In 2023, the prediction is for such trade volumes to grow just 1%, down from the 3.4% expected previously.
“The risks are certainly to the downside” next year, WTO Director-General Ngozi Okonjo-Iweala told reporters at the group's headquarters in Geneva.
This year, the higher predicted increase in trade volumes stems from better data that arrived in the middle of the year, contributing to a clearer forecast, and a boom in trade volumes from oil- and gas-producing countries in the Middle East as supplies from Russia were shunned and consuming countries sought alternative sources, WTO economists say.
The WTO laid out several factors weighing on trade, including higher energy prices resulting from Russia's war in Ukraine, which prompted a number of countries — including European Union members that are big consumers of Russian oil and natural gas — to slap economic sanctions on Moscow.

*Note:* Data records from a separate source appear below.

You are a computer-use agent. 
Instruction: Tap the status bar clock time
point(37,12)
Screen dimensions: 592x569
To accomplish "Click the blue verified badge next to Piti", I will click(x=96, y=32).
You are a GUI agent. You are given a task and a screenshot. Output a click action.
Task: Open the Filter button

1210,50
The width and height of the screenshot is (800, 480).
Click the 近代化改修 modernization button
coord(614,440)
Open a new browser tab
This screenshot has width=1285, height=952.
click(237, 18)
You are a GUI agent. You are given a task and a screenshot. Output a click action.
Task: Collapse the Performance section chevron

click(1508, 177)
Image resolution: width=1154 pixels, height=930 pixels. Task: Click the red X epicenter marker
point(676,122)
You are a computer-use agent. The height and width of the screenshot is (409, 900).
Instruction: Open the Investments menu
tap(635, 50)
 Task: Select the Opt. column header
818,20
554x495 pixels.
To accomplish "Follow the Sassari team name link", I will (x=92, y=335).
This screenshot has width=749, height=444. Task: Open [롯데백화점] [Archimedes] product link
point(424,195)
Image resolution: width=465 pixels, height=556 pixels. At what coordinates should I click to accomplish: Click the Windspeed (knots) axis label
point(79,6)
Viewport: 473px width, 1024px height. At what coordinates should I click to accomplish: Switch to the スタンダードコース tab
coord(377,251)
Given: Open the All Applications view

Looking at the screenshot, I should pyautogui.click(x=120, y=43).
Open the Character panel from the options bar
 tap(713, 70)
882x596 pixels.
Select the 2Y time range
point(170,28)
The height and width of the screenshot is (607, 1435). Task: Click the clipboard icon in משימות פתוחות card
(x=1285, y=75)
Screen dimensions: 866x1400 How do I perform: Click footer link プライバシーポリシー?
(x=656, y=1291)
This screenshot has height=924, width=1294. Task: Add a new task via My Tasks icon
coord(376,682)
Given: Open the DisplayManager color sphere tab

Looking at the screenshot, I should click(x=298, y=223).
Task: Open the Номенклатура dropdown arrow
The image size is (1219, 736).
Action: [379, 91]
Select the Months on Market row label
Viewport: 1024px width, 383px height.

“Today, the global economy faces a multipronged crisis," Okonjo-Iweala said. “Monetary tightening is weighing on growth across much of the world, including in the United States. In Europe, high energy prices are squeezing households and businesses. And in China, COVID-19 outbreaks continue to disrupt production and ordinary economic life."
"Low-income developing countries in particular face serious risks from food insecurity and debt distress,” she added.
While global trade has rebounded from a deep slump in the early days of the COVID-19 pandemic, U.S. Federal Reserve and other central bank moves to choke off inflation through higher interest rates are likely to have knock-on effects for crucial spending in areas like housing, vehicle sales and bond prices, the WTO says.
The trade body said, however, that new information from purchasing managers on final goods prices and an index of input prices suggested that inflationary pressures “may have peaked” — a factor that could influence decision-making from central bankers in the months ahead.
Shrinking demand and the continued fallout from the coronavirus pandemic is likely to crimp exports out of China, the world’s manufacturing powerhouse, the WTO said.
WTO senior economist Coleman Nee said Russia hasn’t reported its trade figures to the global trade body since January, clouding the picture about how Russian trade was faring. The group said Confederation of Independent States countries — made up of most of the former Soviet states — saw exports drop nearly 10.5% in the second quarter from the first three months of the year.
The WTO — just one of several multilateral organizations that predicts economic output fluctuations — says it expects global gross domestic product to increase by 2.8% this year and 2.3% next year, down from 3.2% predicted in April.
Rising food and energy costs have weighed on the global economy. Food prices have jumped largely due to the impact of Russia’s war in Ukraine — the countries are big suppliers of grain — and that has weighed on many developing countries that have seen supplies of wheat and corn dry up as exports from the war-torn Black Sea region have slumped.
Natural gas prices in Europe also soared 350% in August compared with a year earlier and were up 120% over the same period in the United States, the WTO said. Prices have since moderated.
“Most regions are set to register faintly positive export growth in 2023, with the exceptions of Africa and the Middle East, where export growth is projected to turn negative after growing strongly this year on the back of heightened demand for oil,” Okonjo-Iweala said.